Worse may be coming. The war has cut off much of the natural gas that’s used as a feedstock in nitrogen-based fertilizers. The United Nations Food and Agriculture Organization is warning that a worldwide food price crisis could erupt in six months

In 2025, the World Food Program estimated 720 million people suffered “chronic hunger.” That’s twice the population of the United States.

Trump and Netanyahu are starving Palestinians. One out of five children in Gaza City suffers from severe malnutrition. 

There’s also hunger in the United States. More than 50 million people in the country depend on food pantries. Millions of workers who can’t afford to shop at supermarkets anymore depend on 99-cent stores instead. 

Falling wages create billionaires

Meanwhile, the purchasing power of the federal minimum wage — what it can actually buy — has fallen 53% since 1968. 

The Black liberation movement drove the labor movement forward in the 1960s. As chair of the House Education and Labor Committee, Harlem congressperson Adam Clayton Powell Jr. pushed to have those employed in service industries — like hospitals and laundries — covered by minimum wage laws.

On Feb. 1, 1968, the federal minimum wage was raised to $1.60 per hour. That was a poverty wage back then but to equal its buying power, you would need $15.58 per hour in April, 2026.

Yet the federal minimum wage has been frozen at $7.25 per hour since 2009. That means minimum wage workers are cheated $8.33 every hour or $333 per 40-hour week.

If the poorly-paid employee was able to work 52 40-hour weeks, that amounts to annual wage theft of $17,326.40. That’s criminal.

This goes hand-in-hand with wages and salaries falling from almost 65% of the total economy in 1970 to just 56.8% in 2023.

No wonder the number of U.S. billionaires skyrocketed to 924. They’re able to steal more. Their total stash amounts to at least $6.9 trillion.

That represents more than $20,000 for every person living in the United States. It’s important to remember that at least half of this loot is stolen from Africa, Asia, the Caribbean and Latin America. It’s reparations money.

  1. Philip Randolph wanted a $21.70 minimum wage

When the corporate media recounts the historic Aug. 28, 1963, March for Jobs and Freedom — where Dr. King gave his “I have a dream” speech — it almost never mentions the 10 demands of the march.

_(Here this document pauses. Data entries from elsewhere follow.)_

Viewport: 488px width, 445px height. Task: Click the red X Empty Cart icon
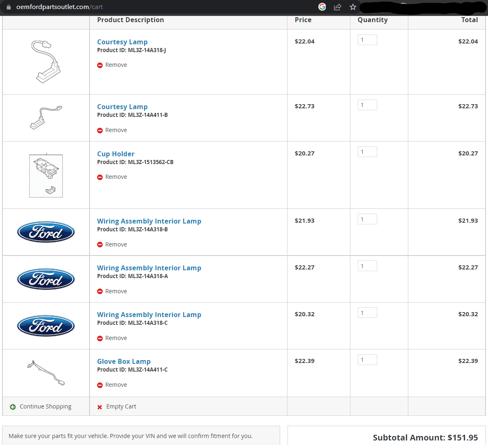(x=99, y=407)
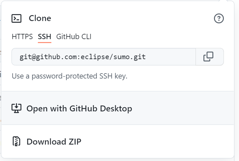Open with GitHub Desktop text link

click(79, 108)
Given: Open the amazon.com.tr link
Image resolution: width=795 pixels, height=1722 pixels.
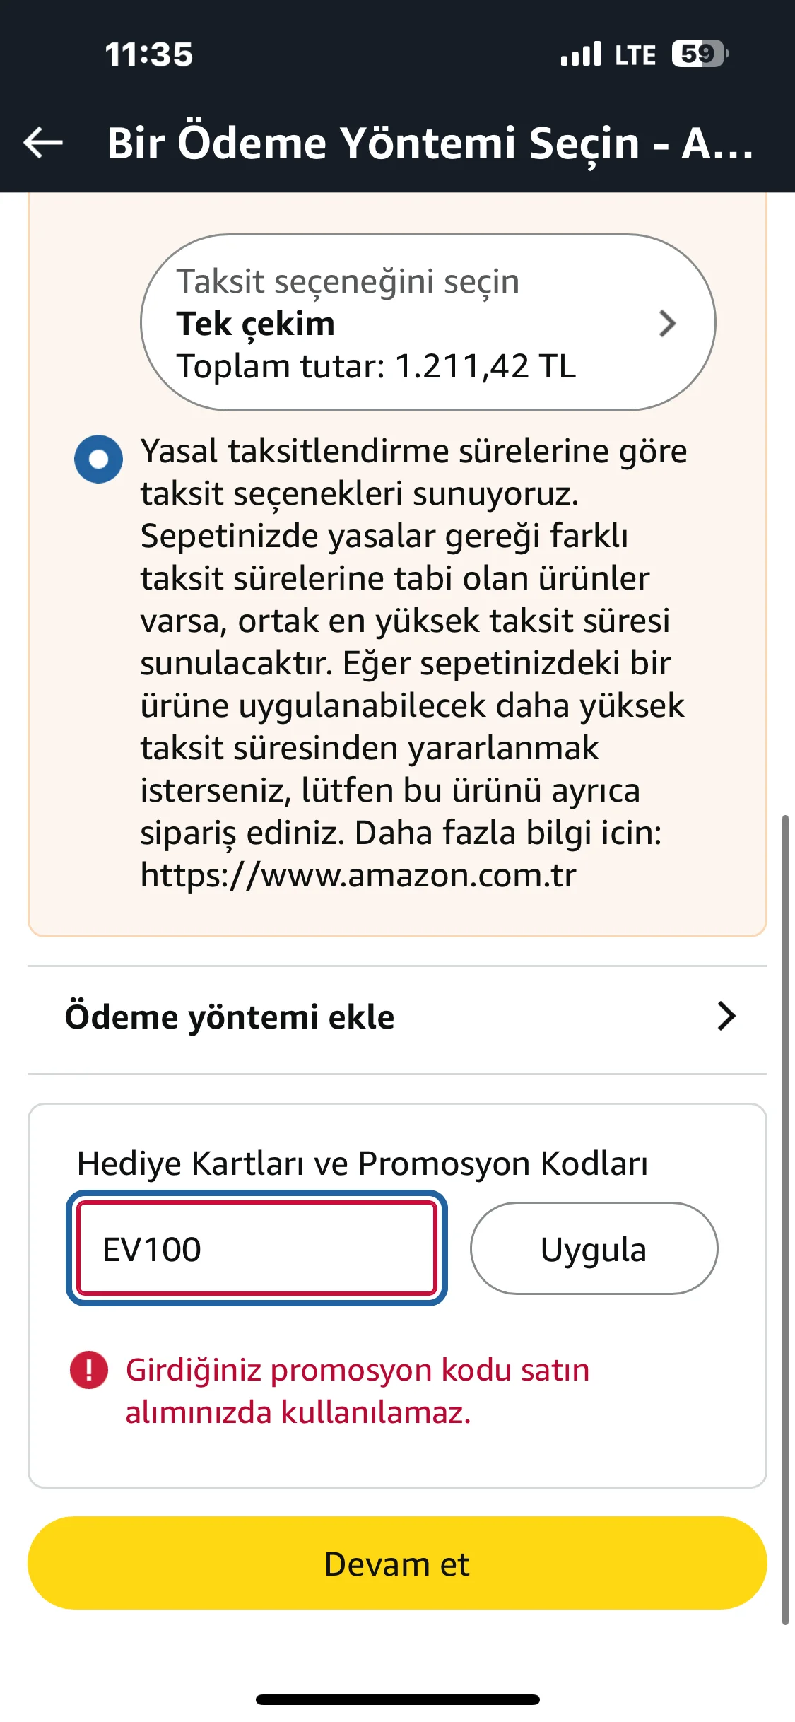Looking at the screenshot, I should (x=358, y=875).
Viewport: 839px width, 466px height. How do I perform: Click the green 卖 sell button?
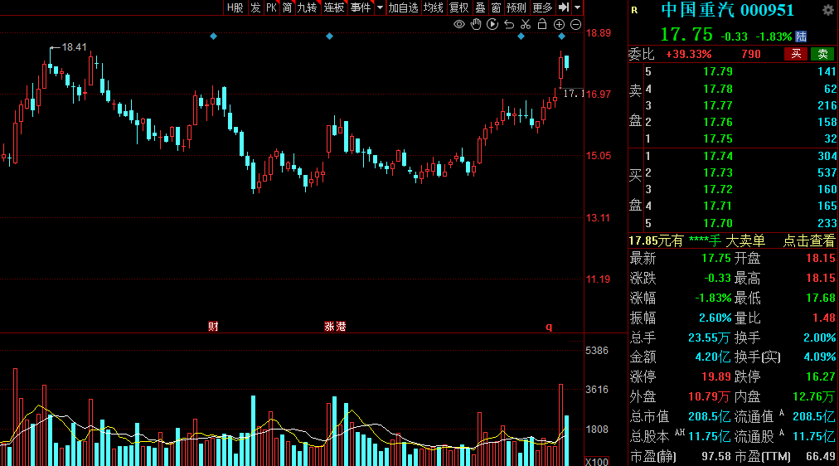[822, 54]
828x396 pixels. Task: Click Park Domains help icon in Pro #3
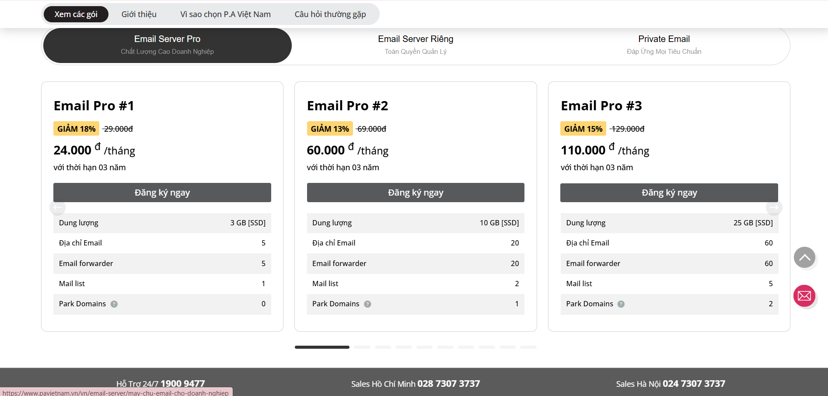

Demand No. 8 was “a national minimum wage act that will give all Americans a decent standard of living. (Government surveys show that anything less than $2.00 an hour fails to do this.)”

The U.S. Department of Labor determined this $2 per hour figure to be a rock-bottom minimum.

Two dollars an hour in 1963 is worth $21.70 in April, 2026. That’s three times what the current federal minimum wage is.

Philip Randolph, the longtime president of the Brotherhood of Sleeping Car Porters, championed the minimum wage demand. He was the director of the March on Washington for Jobs and Freedom with Bayard Rustin as his deputy.

Randolph led the March on Washington movement in the 1940s that forced President Franklin Roosevelt to establish the Fair Employment Practice Committee. It opened up jobs for Black workers.

Some states have established minimum wages above the federal level. Twenty states — including Indiana, Pennsylvania, Texas and Wisconsin — haven’t. 

The minimum wage in New York City is $17 per hour. That still won’t pay for housing in a city where the cheapest one-bedroom apartment goes for $2,000 per month.

In California, the minimum wage for fast food workers in national chains like McDonald’s is $20 per hour. But McDonald’s employees in Denmark get at least $22 per hour and are guaranteed six weeks of paid vacation per year. 

That’s because these Danish fast food workers are union members. The labor movement needs to organize fast food workers coast-to-coast.

A real living wage is much higher than these figures. Experts at the Massachusetts Institute of Technology have determined two working adults living in Manhattan (New York), with two children each, need a minimum hourly wage of $40.61

Winning that is no more impossible than gaining an eight-hour work day and a five-day week for most workers. We have to intensify the people’s struggle on all fronts.